A love of baseball, by the numbers
- Article by: JEREMY OLSON
- Star Tribune
- March 24, 2011 - 2:23 AM
The principled, gruff life of baseball statistician Glenn (Gos) Gostick ended last week when he died after a heart attack at age 83.
Gostick was a catcher, coach and athletic trainer for Minnesota sports teams, but will be remembered most for the home-brewed Major League Baseball statistics he penned on graph paper.
While even friends would call him abrasive, he was a legend in baseball circles for his ability to analyze players and make firm judgments about their value to the game. Sportswriters consulted him on Hall of Fame votes. At least one Twins player used his data in contract negotiations.
"He relished in being able to have, in his own mind, an absolute answer," said Dr. Glenn Oren, his nephew.
So confident was Gostick that he gave his annual baseball stat sheet an almost biblical title: The Word of Gos. Friends, relatives, players, managers, writers -- even Gostick's doctor -- received copies of the hand-drawn sheets in the mail.
Others had to work for his expertise. The reclusive Gostick never had a working phone or answered his door, so sportswriters had to write letters or leave notes at his doorstep.
Gostick took pride in looking beyond obvious statistics, such as home runs and batting averages, to the skills that others overlooked. His figures tracked the unsung heroes of the game, such as hitters who made outs but moved runners along the bases.
Gostick, born in 1928, played baseball at Minneapolis North High School and in the Army's First Cavalry Division team in the Pacific in 1947. He earned a physical therapy degree at the University of Minnesota, and was the Gophers' starting catcher from 1949 to 1951.
The catcher drifted to minor league clubs in Duluth, Mayville, Ky., and Muskogee, Okla. He once admitted dropping third strikes so he could throw the ball to first base and get credit for the out.

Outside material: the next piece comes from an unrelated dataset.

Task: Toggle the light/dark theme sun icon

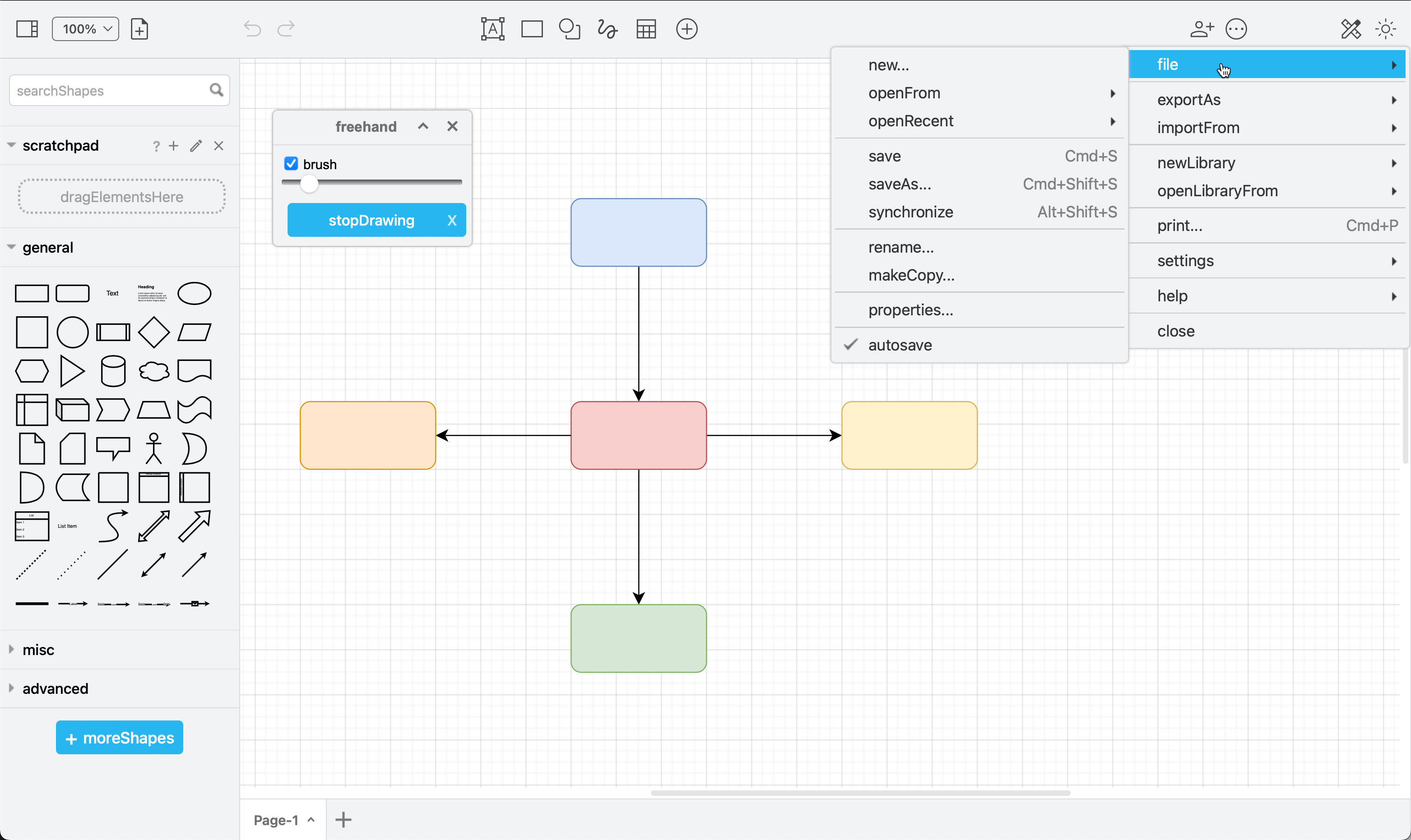Action: pos(1386,29)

"I never lost a man, either," he told local baseball historian Stew Thornley. "Of course, I never did it with Major League scouts in the stands."
To his disappointment, Gostick never made the majors, Oren said. "He would have relished if he could have gone up [to a big league team] for a cup of coffee."
He became an exacting trainer for the University of Minnesota, the Minneapolis Lakers, the Minnesota Fighting Saints hockey team, and the U.S. hockey team. He was assistant coach of the university's champion baseball teams in 1960 and 1964. He ran community clinics for the Twins, and helped form baseball associations in Holland and Sweden.
All along, his fascination with statistics grew. He became the Minnesota Twins' official scorekeeper in the '80s, but resigned in 1988 because Manager Tom Kelly complained that he called too many errors, said close friend Dick Cassidy.
"The manager said, 'Hey, you should favor the players. Everybody else does it,'" Cassidy said. "But he wouldn't do it."
Gostick was eccentric. Long before Minneapolis had bicycle paths, he rode everywhere. One year he biked to Florida for spring training.
A lifelong bachelor, the dapper Gostick owned more than 100 sport coats but no computer. He lived without running water at his north Minneapolis home in recent years -- showering at the Victory Memorial Ice Arena, Cassidy said.
In 2009, when his health was failing, Gostick moved to Colorado to be near relatives. He doted on the children in his extended family, Oren said, especially at Christmas when his white beard and belly made him a Santa lookalike.
Ever stubborn about privacy, Gostick limited how often staff members at his senior housing unit could check on him, and never plugged in the phone relatives gave him.
Employees found his body March 15. On his desk were seven pages of statistics -- The Word of Gos for 2010.